# [Directions for this task]
Rewrite the records below with "Directory" changed to "Catalogo" and nothing else altered, and leave out the pictures.

# [Dataset rows]
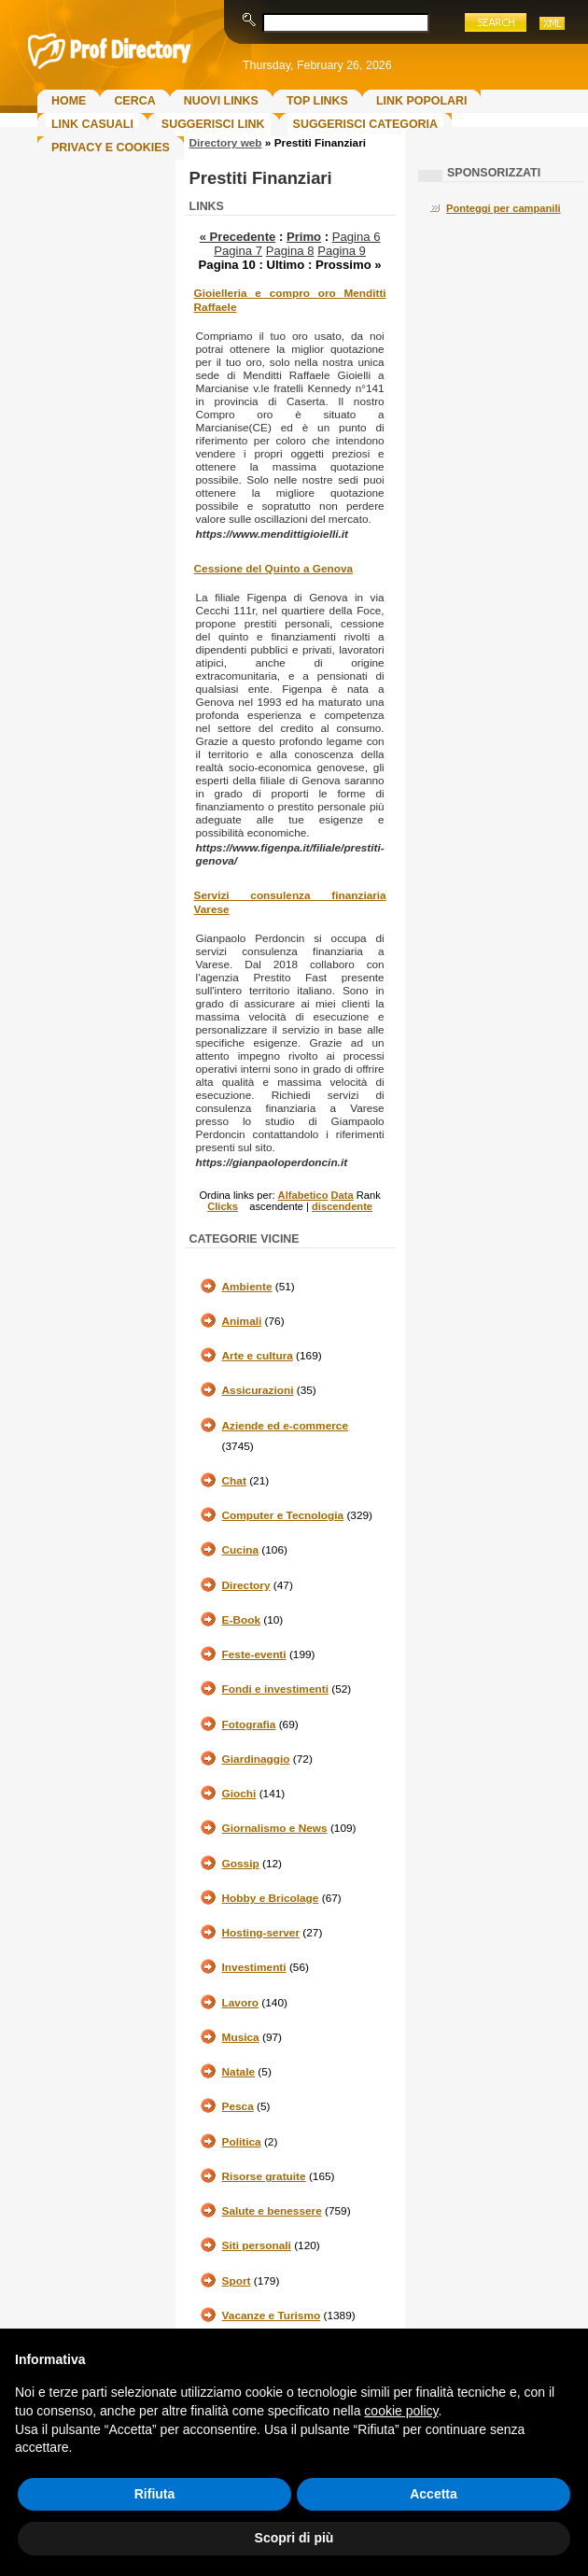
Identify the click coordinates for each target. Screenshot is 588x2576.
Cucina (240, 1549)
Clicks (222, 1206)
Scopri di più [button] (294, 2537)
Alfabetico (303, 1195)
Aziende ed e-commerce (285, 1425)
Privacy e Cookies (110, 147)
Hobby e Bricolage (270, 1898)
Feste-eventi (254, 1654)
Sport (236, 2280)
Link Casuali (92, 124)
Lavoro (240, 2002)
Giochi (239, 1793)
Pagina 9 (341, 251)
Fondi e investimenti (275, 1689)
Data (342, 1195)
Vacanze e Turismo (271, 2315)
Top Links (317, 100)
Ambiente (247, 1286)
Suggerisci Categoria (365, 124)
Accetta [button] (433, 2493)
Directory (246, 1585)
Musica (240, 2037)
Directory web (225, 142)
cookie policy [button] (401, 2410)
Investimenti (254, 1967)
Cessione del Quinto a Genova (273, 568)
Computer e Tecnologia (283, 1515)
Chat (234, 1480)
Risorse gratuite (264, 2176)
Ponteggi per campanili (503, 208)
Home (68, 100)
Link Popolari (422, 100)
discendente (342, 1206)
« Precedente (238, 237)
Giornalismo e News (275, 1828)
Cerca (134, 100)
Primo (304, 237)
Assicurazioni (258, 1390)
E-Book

# [Reply to the task]
Identify the click coordinates for each target. Screenshot is 588x2576.
Cucina (240, 1549)
Clicks (222, 1206)
Scopri di più [button] (294, 2537)
Alfabetico (303, 1195)
Aziende ed e-commerce (285, 1425)
Privacy e Cookies (110, 147)
Hobby e Bricolage (270, 1898)
Feste-eventi (254, 1654)
Sport (236, 2280)
Link Casuali (92, 124)
Lavoro (240, 2002)
Giochi (239, 1793)
Pagina 9 (341, 251)
Fondi e investimenti (275, 1689)
Data (342, 1195)
Vacanze e Turismo (271, 2315)
Top Links (317, 100)
Ambiente (247, 1286)
Suggerisci Categoria (365, 124)
Accetta [button] (433, 2493)
Catalogo (246, 1585)
Musica (240, 2037)
Catalogo web (225, 142)
cookie policy [button] (401, 2410)
Investimenti (254, 1967)
Cessione del Quinto a Genova (273, 568)
Computer e Tecnologia (283, 1515)
Chat (234, 1480)
Risorse gratuite (264, 2176)
Ponteggi per campanili (503, 208)
Home (68, 100)
Link Popolari (422, 100)
discendente (342, 1206)
« Precedente (238, 237)
Giornalismo e News (275, 1828)
Cerca (134, 100)
Primo (304, 237)
Assicurazioni (258, 1390)
E-Book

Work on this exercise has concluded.